● Task list
1: Rewrite the part of the Wakefield vaccine text that begins at the words "Here’s Brian Deer" and stops after "occurring to children.", changing "hit man" to "hatchet man".
2: In the Wakefield vaccine text, how far did immunization rates in Britain fall after the scare, according to the commentary it cites?
3: Carry on the text about Andrew Wakefield and the vaccine scare, picking up after its final sentence.
(Document excerpt begins)
Here’s Brian Deer on CNN, responding to Andrew Wakefield’s comments and charges that Deer is little more than a shill for “Big Pharma” and a journalistic “hit man” who was “brought in to take [Wakefield] down because they [the aforementioned Big Phama] are very, very concerned about the adverse reactions to vaccines that are occurring to children.

In the commentary “Will Autism Fraud Report Be a Vaccine Booster?”, the author claims that because of the scare ignited by Wakefield’s 1998 Lancet paper and the media hype surrounding it, immunization rates in Britain dropped from 92 percent to 73 percent, and were as low as 50 percent in some parts of London. The effect was not nearly as dramatic in the United States, but researchers have estimated that as many as 125,000 US children born in the late 1990s did not get the MMR vaccine because of the Wakefield splash.” In light of these new findings against Wakefield, the question is whether “In a country where the name Andrew Wakefield doesn't register with most people,” will this report will make much difference? Perhaps the greatest impact will come “if it sways celebrities who have lent their voice to the anti-vaccine movement.”
(Document excerpt ends)
(Dataset extract begins)
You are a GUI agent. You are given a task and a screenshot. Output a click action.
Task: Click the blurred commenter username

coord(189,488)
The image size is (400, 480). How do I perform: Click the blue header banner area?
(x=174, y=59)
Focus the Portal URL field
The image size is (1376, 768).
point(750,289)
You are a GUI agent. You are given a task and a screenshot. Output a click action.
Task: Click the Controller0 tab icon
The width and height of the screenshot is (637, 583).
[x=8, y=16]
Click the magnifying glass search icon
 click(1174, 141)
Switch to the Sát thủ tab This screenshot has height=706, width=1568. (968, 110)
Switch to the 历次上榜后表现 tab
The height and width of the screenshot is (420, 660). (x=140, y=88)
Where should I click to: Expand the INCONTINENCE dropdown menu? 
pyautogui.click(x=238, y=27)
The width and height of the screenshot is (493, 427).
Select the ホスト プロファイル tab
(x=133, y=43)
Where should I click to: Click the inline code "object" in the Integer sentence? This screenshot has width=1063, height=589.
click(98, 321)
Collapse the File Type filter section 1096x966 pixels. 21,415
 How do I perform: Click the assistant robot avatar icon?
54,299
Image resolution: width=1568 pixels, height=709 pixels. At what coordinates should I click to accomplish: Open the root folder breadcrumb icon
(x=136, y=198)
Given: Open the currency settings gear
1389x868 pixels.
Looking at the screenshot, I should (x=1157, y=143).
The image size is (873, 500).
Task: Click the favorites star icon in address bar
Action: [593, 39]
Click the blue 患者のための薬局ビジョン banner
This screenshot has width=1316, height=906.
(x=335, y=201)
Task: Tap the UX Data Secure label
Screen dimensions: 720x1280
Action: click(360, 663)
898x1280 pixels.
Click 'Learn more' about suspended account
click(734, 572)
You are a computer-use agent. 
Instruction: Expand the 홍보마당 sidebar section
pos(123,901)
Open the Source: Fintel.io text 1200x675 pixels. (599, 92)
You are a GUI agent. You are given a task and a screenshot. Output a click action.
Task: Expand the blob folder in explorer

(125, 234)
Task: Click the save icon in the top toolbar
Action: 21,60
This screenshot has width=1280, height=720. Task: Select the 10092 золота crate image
(Dataset extract ends)
● Answers given
1:
Here’s Brian Deer on CNN, responding to Andrew Wakefield’s comments and charges that Deer is little more than a shill for “Big Pharma” and a journalistic “hatchet man” who was “brought in to take [Wakefield] down because they [the aforementioned Big Phama] are very, very concerned about the adverse reactions to vaccines that are occurring to children.

2: From 92 percent to 73 percent.

3:
Writing in The American Spectator, Robert Goldberg looks at “Andrew Wakefield’s Lethal Legacy.” Interestingly, Goldberg believes that “Wakefield's fraud is beside the point. He was able to do so much damage for so long because the media, the scientific community, politicians and trial lawyers found it in their interest to believe and lionize him. We ate our young. Wakefield just gave us the recipe.” Goldberg makes the point that despite the existence of dozens of studies showing no correlation between autism and vaccines or thimerasol, the media’s reflexive “on the one hand/on the other” reporting “allowed Wakefield and his followers to discredit the findings just by saying so. His theories were published by mainstream medical journals, championed by major media outlets, given legitimacy by other scientists and politicians. He didn't fool us. He was given a platform. He created a narrative people wanted to believe.”

PalMD, of The Whitecoat Underground blog, is “Looking for Stronger Statements from Sanjay Gupta” on the autism-vaccine link. PalMD says that Gupta, though he “made it clear he favors vaccines” in an interview about the Wakefield saga, “strayed a bit too far into a “both side-ism” that creates more confusion than clarity” and instead of taking the opportunity to “speak loudly and clearly about this fraud and its negative effect on public health,” instead “peppered his remarks with qualifiers.”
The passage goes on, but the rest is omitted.